How many times this question has been heard and will be asked again and again, by total strangers or new friends. How many times has it taken long seconds to answer.  And how many times the reply was not satisfactory.

Sincerely, I don’t know where I am from. This question has always caused me a dilemma because it creates a fixed image and idea in people’s minds that do not reflect at all where I am from, and even less who I am. It is like lying. Born here, grew up there, parents from such and such place; studied there and over there; the mind wandering in this place and the heart in that one. This “I” has been travelling a lot, pretending to discover the world, while it has actually been looking for its own world. Looking for a place “I” could finally call ‘home’, where “I” could feel safe enough to stay. Looking for a place… somewhere outside of me.

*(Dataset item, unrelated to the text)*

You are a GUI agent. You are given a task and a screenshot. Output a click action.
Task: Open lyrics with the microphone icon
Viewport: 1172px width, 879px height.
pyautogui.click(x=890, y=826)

Here at the Shedra, I have found something very precious while studying Buddhism:  the map that will bring me home. The path goes around many places indeed, but everywhere except around the world.  The ways that are showed all converge to the same spot. They are traced to lead you (back) home. The map shows you that home is within you. 

In Tibetan, the term used to refer to a Buddhist includes the root word nang, meaning ‘inside’.  A Buddhist is thus a nang pa, an ‘insider’. This word has various meanings and can be explained in many ways, but I like to understand it as “the one that goes (back) inside”, inside oneself, where one’s true nature lies. The interesting part is that the root word nang is also used for ‘’house” or “home”. Going home is going inside. And if one can’t go back to any physical place, one can be sure to find a permanent home and refuge within. The Buddha is my home, the Dharma is my home, the Sangha is my home. But eventually, all three are in my mind.

Meditation has been the key to enter this precious shelter and I feel at home the most while practicing mindfulness. Thich Nhat Hanh once wrote in an article that “even if you have the feeling that you don’t belong to any land, to any country, to any geographical spot, to any cultural heritage or to any particular ethnic group, you have a true home. Now, inside of your own body, you can come home. It is in the here and now, it is not limited by time, space, nationality, or race. Your true home is not an abstract idea, it is something you can touch and live in every moment. It is not in the past, it is not in the future. Life is available only in the here and now and it is our true home. ”

Being present, watching our thoughts, getting to know our ‘selves’ in an unmistaken way. This is what will lead us to know who we are and where we are really from: a no-self from this no-land called emptiness. 

-Anonymous Student

Comments

This note touches my heart very deeply!!!